Document and screenshot pointing entries
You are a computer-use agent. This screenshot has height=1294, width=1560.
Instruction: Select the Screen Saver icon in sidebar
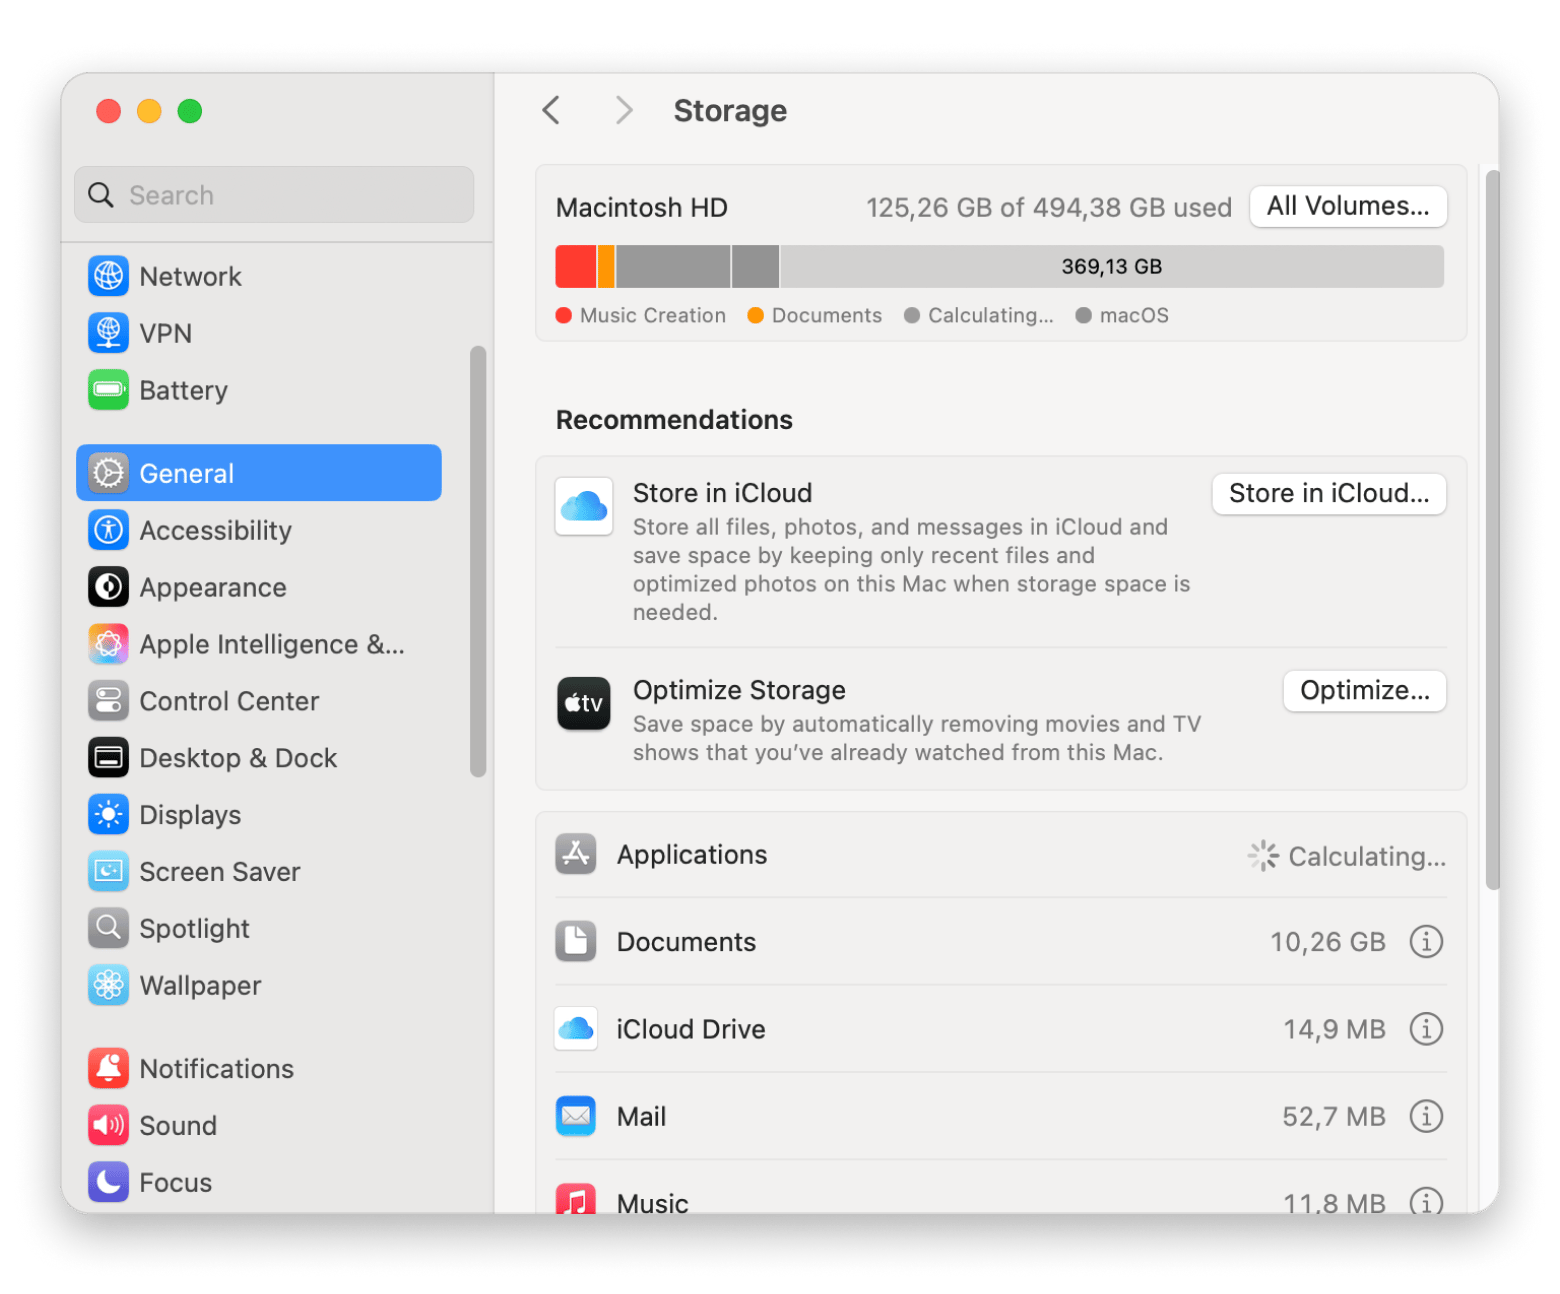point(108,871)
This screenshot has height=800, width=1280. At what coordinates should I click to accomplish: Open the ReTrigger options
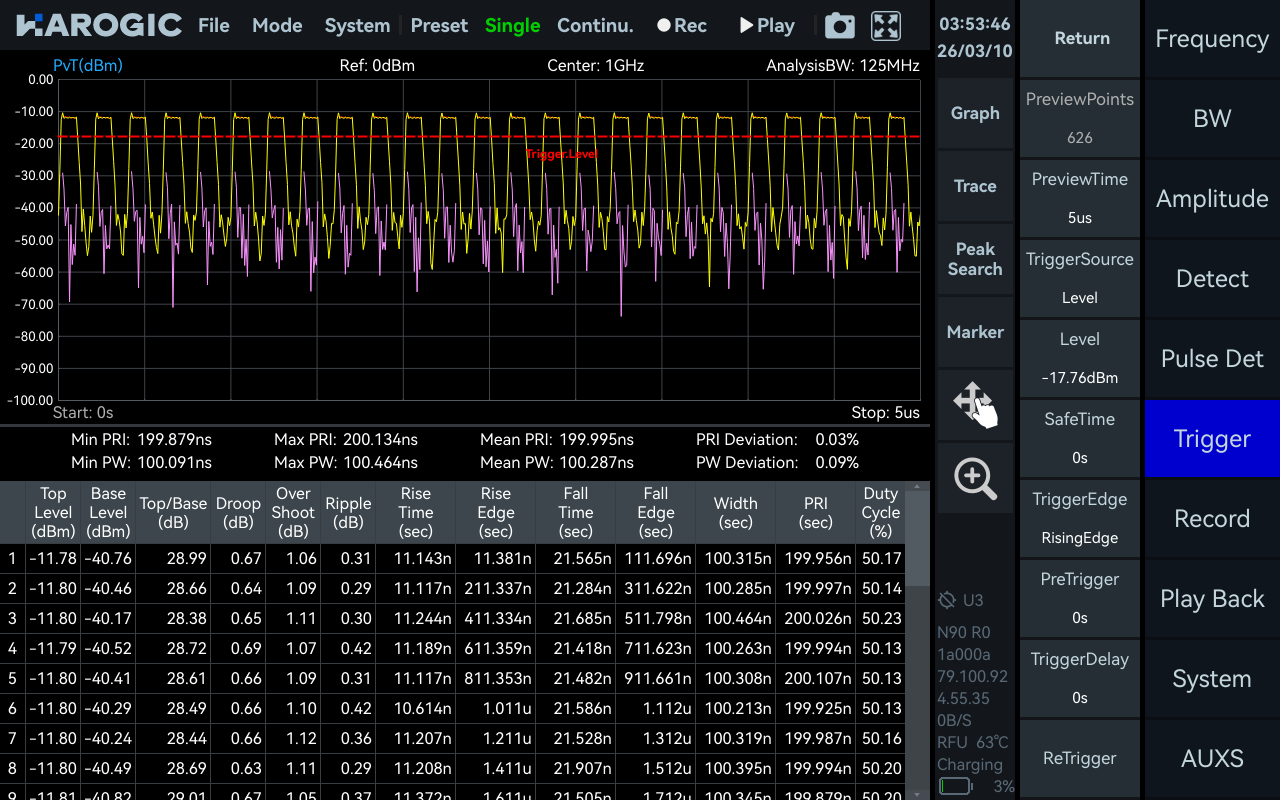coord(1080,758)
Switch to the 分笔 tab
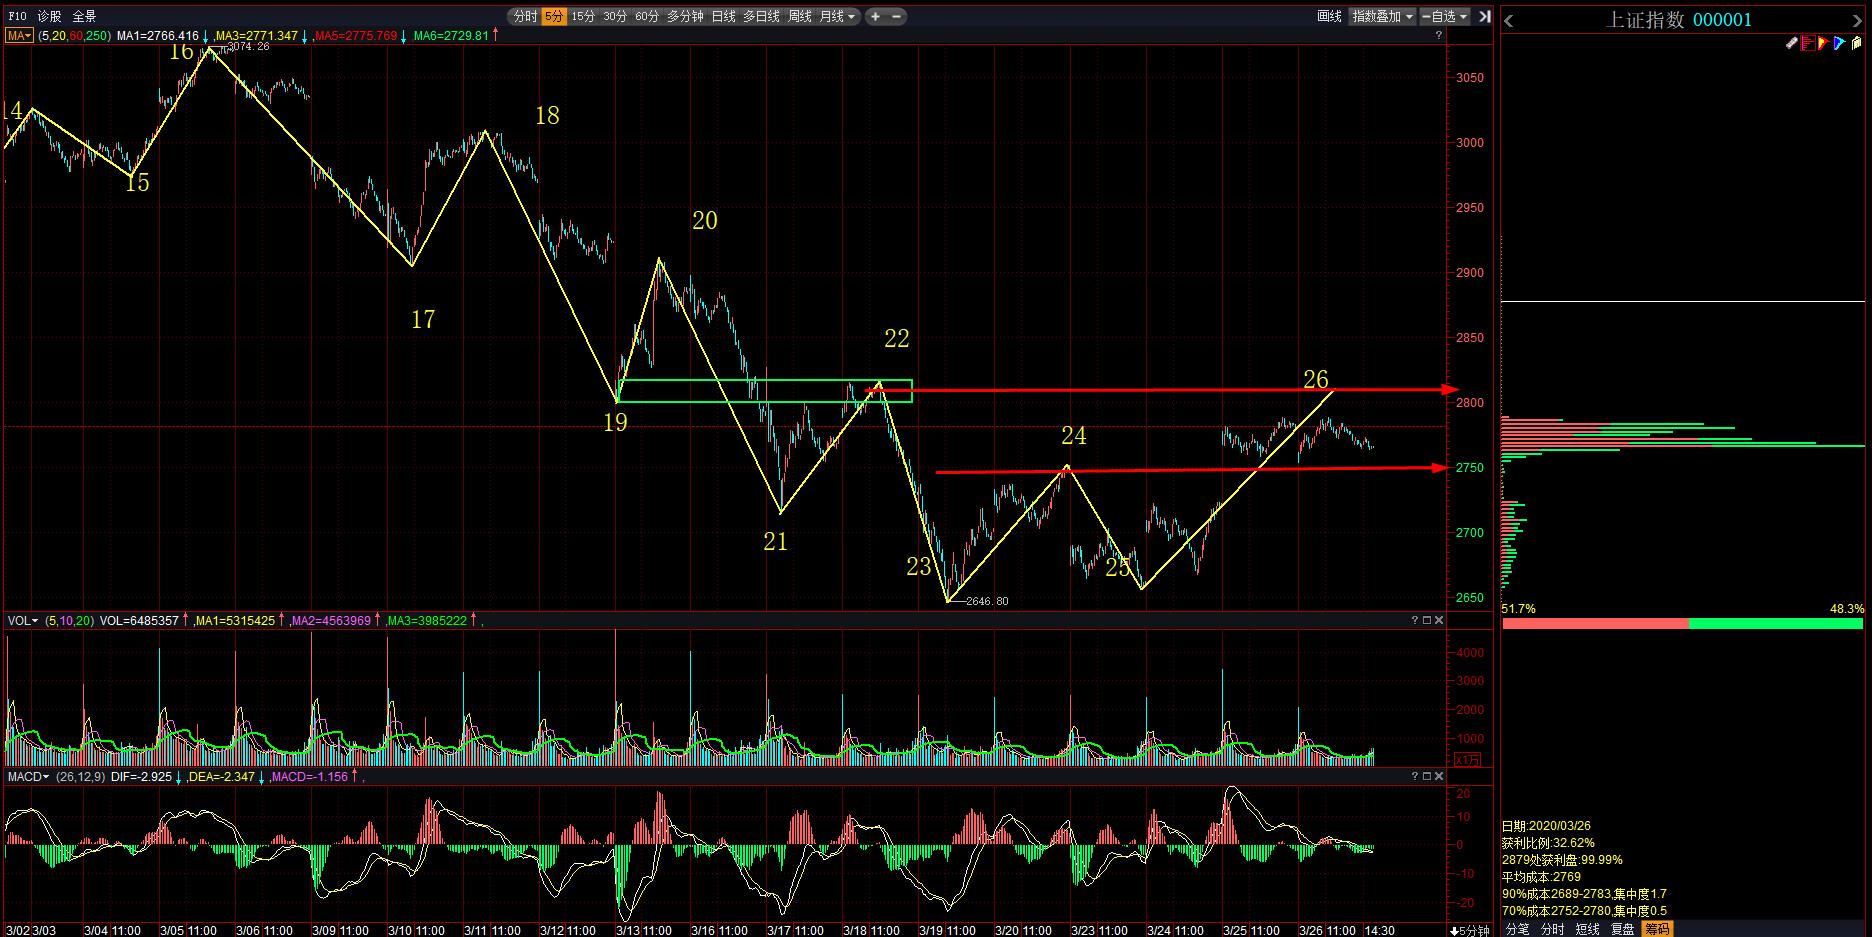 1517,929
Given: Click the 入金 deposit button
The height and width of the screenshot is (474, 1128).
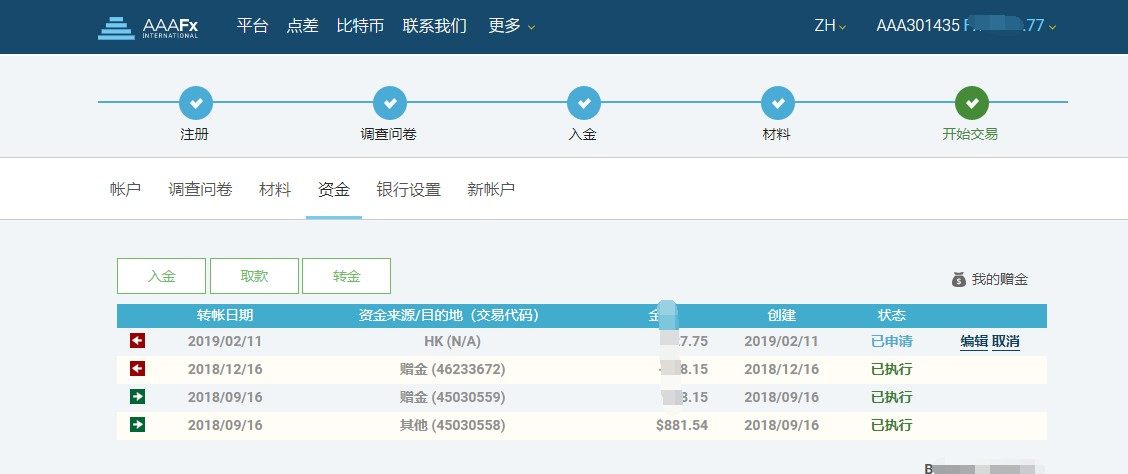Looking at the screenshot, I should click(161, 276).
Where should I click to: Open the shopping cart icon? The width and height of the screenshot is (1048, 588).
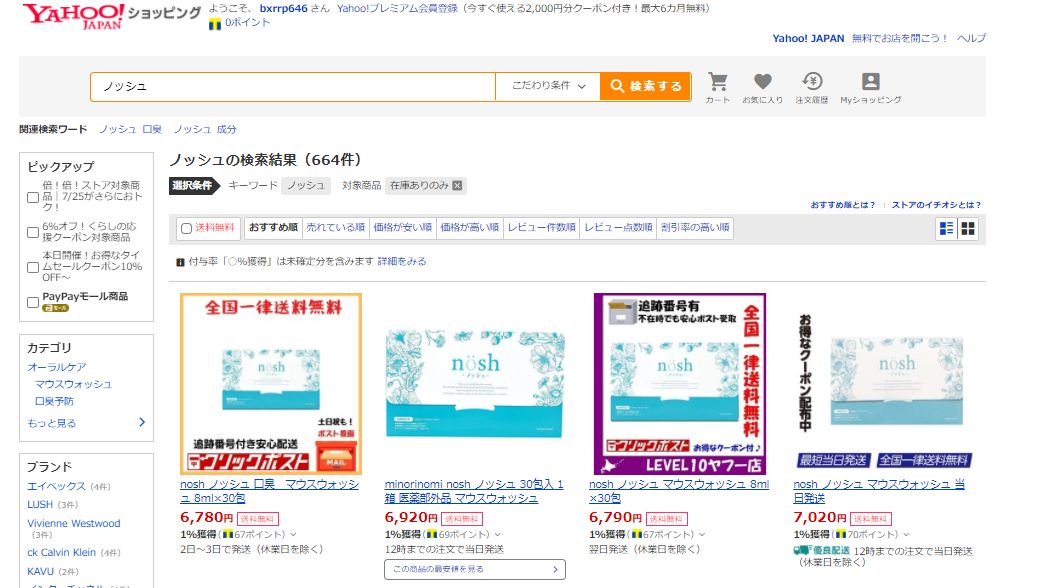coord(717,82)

[The problem] Select each line in the rows above that contains the string "This", and copy those lines.

[Exercise answer]
You are a computer-use agent. This screenshot has height=1294, width=1560.
This screenshot has height=800, width=1280. At what coordinates should I click to accomplish: Open the ReTrigger options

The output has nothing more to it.